Page extract:

If it were up to me, I would have erred on the side of caution. When I play chess I want to be at peace. Botvinnik couldn’t play without inner peace. And what inner peace are we talking about when the whole world is in turmoil? Why even put the players in such a situation, to play under those conditions? Even if you can isolate the tournament hall, you cannot isolate the people as long as they live on this planet.

So this preview is not going to be the same as the previous ones (Moscow 2016 and Berlin 2018), which I must admit I loved writing. This time I will limit myself to some observations about the players and what I think is interesting about them.

I won’t be very original in saying that I think that the winner be either Caruana or Ding Liren. They are a bit higher than the rest in class.

Caruana is a regular winner of elite events, he won 2 years ago in Berlin. He has a good chance to become the fifth player in history to win the candidates cycle two times, joining Smyslov, Spassky, Korchnoi and Anand in that feat. What I am curious about Caruana is whether he will go back to his trusted Petroff Defence. After it served him perfectly in Berlin and in the match with Carlsen, Caruana practically abandoned his trusted weapon, for no apparent reason. But perhaps that was all part of the plan – he wanted to keep it for Yekaterinburg, not showing the ideas he still had in store. He meddled with the Sveshnikov and the French among the other openings he chose against 1 e4, but a trusted opening with Black you can rely on is a must in such an event. Berlin showed it (where he won two games in it, against Kramnik and Grischuk). So, will we see the return of the Petroff in Russia?

Records supplied:
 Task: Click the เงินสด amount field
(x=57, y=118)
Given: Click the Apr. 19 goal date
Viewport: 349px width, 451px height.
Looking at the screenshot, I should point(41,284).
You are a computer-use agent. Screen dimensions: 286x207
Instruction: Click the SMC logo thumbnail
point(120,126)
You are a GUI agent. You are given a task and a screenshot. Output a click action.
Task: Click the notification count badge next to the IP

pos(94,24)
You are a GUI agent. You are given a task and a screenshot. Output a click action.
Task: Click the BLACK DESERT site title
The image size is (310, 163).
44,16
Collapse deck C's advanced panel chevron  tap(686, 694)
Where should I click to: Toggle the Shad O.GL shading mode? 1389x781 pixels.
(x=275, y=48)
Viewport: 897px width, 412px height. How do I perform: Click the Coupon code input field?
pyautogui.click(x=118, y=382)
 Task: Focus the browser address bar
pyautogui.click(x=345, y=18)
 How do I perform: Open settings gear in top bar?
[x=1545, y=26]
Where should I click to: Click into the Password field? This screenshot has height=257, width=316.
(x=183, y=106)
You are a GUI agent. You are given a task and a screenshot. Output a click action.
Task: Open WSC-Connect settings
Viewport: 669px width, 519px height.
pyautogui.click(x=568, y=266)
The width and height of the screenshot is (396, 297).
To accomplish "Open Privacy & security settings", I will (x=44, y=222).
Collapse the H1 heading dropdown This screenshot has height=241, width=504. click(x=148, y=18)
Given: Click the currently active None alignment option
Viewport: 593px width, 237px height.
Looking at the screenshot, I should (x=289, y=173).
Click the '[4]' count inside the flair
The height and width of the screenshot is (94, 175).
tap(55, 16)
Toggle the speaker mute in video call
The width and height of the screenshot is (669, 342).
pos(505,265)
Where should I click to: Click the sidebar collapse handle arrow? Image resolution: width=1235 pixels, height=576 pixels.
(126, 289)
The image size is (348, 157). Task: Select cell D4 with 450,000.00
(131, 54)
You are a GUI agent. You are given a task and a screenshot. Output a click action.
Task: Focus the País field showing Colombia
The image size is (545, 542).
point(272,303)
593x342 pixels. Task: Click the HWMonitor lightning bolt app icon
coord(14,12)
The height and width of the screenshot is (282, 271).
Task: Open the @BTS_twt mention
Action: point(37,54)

Given request 1: According to the chess tournament preview, which four players have won the candidates cycle twice?
Given request 2: Carry the chess tournament preview forward from its final sentence.

Exercise answer 1: Smyslov, Spassky, Korchnoi and Anand.

Exercise answer 2:
Ding Liren rose to the current stature last year. He added tournament victories to his already established consistency. The win in the Sinquefield Cup where he beat Carlsen in the play-off showed that he can win any tournament. He also won the Grand Chess Tour, by beating Vachier in the final. In Berlin 2018 he won 1 game and drew the rest, his unbeaten streak of 100 games is a clear indication how difficult is to beat him. With the work he did in the preparation for the tournament he will definitely add more punch to his repertoire and if he takes advantage of these opening ideas he can win a few games and if he remains unbeaten he can easily win the tournament.

I put Vachier, Grischuk and Giri in the same category. I don’t think they can win it, but they do have an outside chance.

Vachier is the wild card (if you remember the letter to Alekseenko you will understand the pun) and wild cards usually do well. Karpov and Goryachkina won the cycles after being unexpectedly included in them. After failing to qualify by all possible criteria (finishing eternally second) Vachier was given a gift. He must be out-of-his-mind happy and this will compensate for the lack of preparation. In my opinion if he is to stand a chance he has to do what I have kept writing about him – to add another opening to his trusted Najdorf and Grunfeld. Has he worked on that problem in the meantime? If yes, this is the perfect chance to show it. We will soon find out.

Grischuk will be my favourite player in the field. I cannot wait to see his opening ideas and press-conferences (if they happen). Always entertaining on and off the board if everything really falls in place for him he can just arrive first at the finish line. It’s a tournament in peculiar conditions and I have a feeling he can adapt to these well. What can be a problem for him is that if he stays long enough in the pack he can push too hard like he did against Mamedyarov in the penultimate round in Berlin and drop out. This means he will give his best and this is something to look forward to.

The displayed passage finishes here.